Exercise aim »
The material below contains a line with "Where should I click to: Open the help" and a line with "Click first 'Click to view details' link". Copy exactly those two lines and all lines between them.

Material supplied »
BEGIN

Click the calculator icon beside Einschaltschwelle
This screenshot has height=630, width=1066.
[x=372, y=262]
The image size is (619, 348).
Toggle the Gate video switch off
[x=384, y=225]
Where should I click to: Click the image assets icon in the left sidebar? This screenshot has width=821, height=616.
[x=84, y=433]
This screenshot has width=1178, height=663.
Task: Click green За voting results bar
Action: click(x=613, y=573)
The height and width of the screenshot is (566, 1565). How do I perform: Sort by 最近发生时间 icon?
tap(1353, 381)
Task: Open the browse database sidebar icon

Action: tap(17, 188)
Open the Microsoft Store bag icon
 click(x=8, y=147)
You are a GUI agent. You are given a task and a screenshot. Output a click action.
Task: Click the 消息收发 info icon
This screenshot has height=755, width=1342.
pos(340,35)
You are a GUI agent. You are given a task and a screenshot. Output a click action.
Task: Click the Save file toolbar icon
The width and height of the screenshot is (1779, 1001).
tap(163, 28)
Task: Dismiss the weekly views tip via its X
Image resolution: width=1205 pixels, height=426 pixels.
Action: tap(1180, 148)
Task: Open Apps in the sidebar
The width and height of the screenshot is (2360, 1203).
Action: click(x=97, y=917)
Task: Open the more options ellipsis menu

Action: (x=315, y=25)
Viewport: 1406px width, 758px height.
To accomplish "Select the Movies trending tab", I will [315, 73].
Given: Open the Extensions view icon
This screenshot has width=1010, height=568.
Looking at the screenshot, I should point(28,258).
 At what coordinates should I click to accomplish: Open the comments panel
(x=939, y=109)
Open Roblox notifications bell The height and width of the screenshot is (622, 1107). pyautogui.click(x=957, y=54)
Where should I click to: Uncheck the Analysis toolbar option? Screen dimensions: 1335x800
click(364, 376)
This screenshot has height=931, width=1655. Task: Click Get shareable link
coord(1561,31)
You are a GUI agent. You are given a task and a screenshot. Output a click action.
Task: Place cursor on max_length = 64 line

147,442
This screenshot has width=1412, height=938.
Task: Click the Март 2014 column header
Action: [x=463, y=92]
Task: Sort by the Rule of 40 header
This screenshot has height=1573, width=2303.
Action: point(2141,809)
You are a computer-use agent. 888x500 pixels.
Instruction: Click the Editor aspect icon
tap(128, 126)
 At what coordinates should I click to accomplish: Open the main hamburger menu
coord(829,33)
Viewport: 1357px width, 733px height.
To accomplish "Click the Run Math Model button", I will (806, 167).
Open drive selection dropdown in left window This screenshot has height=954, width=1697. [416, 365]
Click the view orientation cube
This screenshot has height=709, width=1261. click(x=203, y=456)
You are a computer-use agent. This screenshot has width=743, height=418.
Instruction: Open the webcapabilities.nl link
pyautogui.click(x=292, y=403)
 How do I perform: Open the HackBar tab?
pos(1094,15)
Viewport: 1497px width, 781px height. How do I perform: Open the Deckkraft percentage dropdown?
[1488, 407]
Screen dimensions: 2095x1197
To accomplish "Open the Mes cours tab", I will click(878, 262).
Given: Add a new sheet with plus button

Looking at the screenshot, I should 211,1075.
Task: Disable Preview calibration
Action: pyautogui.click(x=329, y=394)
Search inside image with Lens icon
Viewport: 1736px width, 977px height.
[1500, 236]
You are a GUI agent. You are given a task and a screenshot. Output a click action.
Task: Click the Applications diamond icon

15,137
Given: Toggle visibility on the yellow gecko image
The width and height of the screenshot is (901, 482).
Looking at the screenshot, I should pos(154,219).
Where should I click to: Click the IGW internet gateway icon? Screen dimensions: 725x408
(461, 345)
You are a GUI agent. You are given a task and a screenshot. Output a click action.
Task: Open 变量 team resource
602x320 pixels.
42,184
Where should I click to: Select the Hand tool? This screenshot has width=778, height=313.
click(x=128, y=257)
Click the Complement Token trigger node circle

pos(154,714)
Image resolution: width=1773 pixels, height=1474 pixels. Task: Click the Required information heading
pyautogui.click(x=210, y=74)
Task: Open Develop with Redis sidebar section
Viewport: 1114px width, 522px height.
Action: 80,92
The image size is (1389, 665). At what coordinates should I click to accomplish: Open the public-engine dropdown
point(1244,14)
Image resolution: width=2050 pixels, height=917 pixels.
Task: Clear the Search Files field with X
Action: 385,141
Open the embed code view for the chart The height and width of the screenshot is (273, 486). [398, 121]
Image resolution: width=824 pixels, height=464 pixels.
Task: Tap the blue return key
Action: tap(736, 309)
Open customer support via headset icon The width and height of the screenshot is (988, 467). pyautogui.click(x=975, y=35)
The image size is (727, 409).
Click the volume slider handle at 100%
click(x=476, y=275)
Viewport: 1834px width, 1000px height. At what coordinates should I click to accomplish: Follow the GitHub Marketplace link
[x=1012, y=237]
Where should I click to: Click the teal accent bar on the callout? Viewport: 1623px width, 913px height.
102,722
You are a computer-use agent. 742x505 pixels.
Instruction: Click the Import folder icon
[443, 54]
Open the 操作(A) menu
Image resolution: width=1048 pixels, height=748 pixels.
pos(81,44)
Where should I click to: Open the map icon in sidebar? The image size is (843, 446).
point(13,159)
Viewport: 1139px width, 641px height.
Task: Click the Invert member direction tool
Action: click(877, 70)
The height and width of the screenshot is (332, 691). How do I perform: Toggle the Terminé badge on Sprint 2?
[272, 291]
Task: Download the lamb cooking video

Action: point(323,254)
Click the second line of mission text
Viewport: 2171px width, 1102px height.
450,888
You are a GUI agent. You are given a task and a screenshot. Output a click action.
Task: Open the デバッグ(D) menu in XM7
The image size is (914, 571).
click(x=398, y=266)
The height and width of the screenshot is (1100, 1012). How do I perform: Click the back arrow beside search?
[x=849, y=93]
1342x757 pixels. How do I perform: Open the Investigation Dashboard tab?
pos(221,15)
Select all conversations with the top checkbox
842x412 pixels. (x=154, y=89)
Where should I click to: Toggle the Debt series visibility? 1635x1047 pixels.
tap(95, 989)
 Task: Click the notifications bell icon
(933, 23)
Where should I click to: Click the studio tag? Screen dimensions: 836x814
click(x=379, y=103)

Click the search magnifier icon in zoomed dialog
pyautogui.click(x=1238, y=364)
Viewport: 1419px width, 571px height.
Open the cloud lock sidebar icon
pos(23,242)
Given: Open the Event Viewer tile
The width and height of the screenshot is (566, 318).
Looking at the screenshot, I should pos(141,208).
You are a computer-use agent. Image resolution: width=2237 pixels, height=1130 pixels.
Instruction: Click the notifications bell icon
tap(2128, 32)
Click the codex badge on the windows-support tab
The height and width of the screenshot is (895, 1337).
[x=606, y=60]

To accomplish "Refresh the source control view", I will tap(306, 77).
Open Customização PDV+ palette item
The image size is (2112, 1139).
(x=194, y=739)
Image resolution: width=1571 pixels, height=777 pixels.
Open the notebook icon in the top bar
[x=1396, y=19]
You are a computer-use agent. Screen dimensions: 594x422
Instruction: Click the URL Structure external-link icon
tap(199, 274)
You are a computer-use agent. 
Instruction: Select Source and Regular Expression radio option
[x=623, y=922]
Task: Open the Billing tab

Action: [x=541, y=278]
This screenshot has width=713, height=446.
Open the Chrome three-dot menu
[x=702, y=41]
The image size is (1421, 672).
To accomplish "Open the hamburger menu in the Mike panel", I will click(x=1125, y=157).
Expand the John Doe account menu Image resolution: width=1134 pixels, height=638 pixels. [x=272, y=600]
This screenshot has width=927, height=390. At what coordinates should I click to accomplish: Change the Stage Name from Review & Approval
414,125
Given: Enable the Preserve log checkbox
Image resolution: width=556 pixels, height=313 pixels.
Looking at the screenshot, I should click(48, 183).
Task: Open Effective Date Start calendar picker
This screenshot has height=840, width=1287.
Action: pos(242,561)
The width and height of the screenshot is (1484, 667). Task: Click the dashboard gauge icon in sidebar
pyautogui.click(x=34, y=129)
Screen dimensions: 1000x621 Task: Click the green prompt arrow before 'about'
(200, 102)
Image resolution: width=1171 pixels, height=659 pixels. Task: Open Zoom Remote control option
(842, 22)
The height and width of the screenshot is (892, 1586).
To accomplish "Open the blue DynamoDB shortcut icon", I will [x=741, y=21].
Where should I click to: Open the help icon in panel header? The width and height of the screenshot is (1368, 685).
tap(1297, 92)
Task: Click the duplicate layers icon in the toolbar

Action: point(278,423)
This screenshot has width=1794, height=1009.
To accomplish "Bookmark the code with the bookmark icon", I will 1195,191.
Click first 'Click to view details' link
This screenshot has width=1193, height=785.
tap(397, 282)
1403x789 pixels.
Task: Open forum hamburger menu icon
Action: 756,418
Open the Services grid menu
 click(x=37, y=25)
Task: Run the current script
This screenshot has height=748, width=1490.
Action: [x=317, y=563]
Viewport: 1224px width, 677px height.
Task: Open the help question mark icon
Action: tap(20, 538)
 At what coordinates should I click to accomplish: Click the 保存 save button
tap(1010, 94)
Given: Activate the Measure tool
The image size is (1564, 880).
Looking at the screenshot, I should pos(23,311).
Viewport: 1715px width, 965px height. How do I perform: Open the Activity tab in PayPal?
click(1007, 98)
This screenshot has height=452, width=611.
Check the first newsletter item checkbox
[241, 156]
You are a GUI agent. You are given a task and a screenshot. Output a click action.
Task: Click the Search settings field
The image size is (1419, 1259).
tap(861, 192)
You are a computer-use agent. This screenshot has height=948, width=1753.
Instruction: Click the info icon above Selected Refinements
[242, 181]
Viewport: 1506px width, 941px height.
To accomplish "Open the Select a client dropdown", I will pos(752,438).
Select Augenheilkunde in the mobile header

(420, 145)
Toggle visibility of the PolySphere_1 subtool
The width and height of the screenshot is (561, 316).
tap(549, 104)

END

Finished task »
Where should I click to: Open the help icon in panel header? The width and height of the screenshot is (1368, 685).
tap(1297, 92)
Task: Click the duplicate layers icon in the toolbar

Action: point(278,423)
This screenshot has width=1794, height=1009.
To accomplish "Bookmark the code with the bookmark icon", I will 1195,191.
Click first 'Click to view details' link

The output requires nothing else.